Repeatability of results from vslsConvExecX1D

Eric_Backus · ‎01-13-2010

Hi,

We're using MKL 10.2.2 to speed up parts of a signal processing application that we have. One issue that we've run across is repeatability of results. We find that the results out of vslsConvExecX1D are not always the same, even when the input data is identical.
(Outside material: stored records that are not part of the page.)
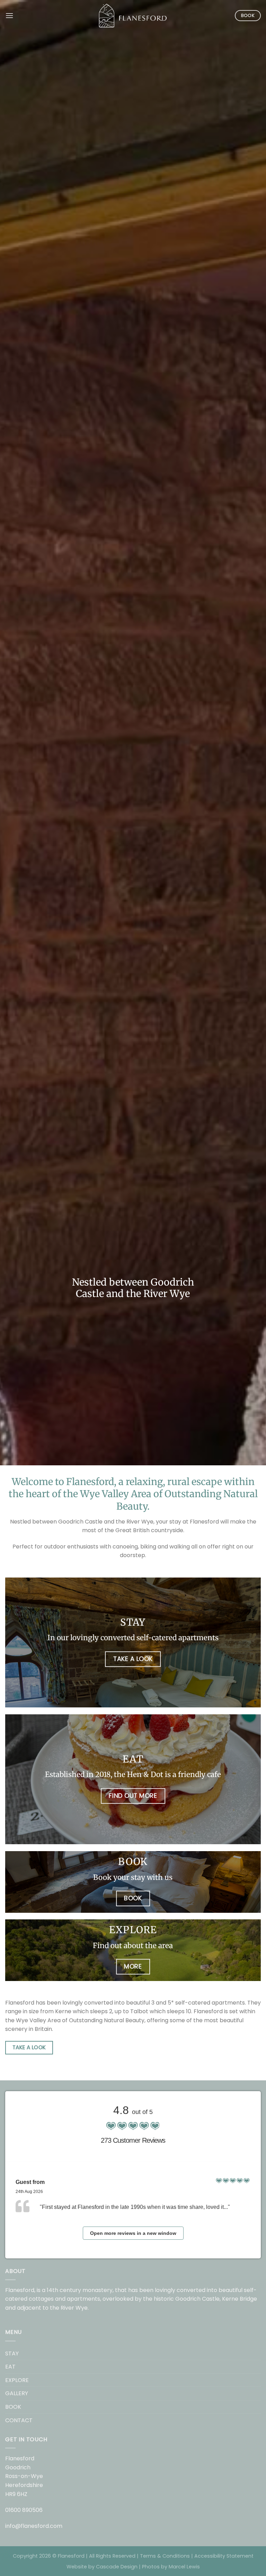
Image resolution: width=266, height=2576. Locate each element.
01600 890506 (24, 2510)
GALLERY (16, 2393)
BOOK (13, 2407)
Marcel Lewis (184, 2566)
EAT (10, 2367)
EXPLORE (17, 2380)
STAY (12, 2353)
Given identical input data, the output of vslsConvExecX1D is always close to the same,so I'd guess thatthe differences are due to different rounding/truncation error accumulation. I think at least part of the reason for these differences is differing memory alignment of the input data. But this doesn't seem to be sufficient to explain all differences - sometimes the results from different calls to vslsConvExecX1D are different even if the input vectors are identical and start at the exact same memory location.

The fact that there are any differences at all is disconcerting. Is there anything we can do to work around this issue?

One thing we tried is using vslsConvSetInternalPrecision(VSL_CONV_PRECISION_DOUBLE). This does make the results completely repeatable, but it the execution speed is more than an order of magnitude slower. Significantly slower than our original simple C code that does convolution completely repeatably.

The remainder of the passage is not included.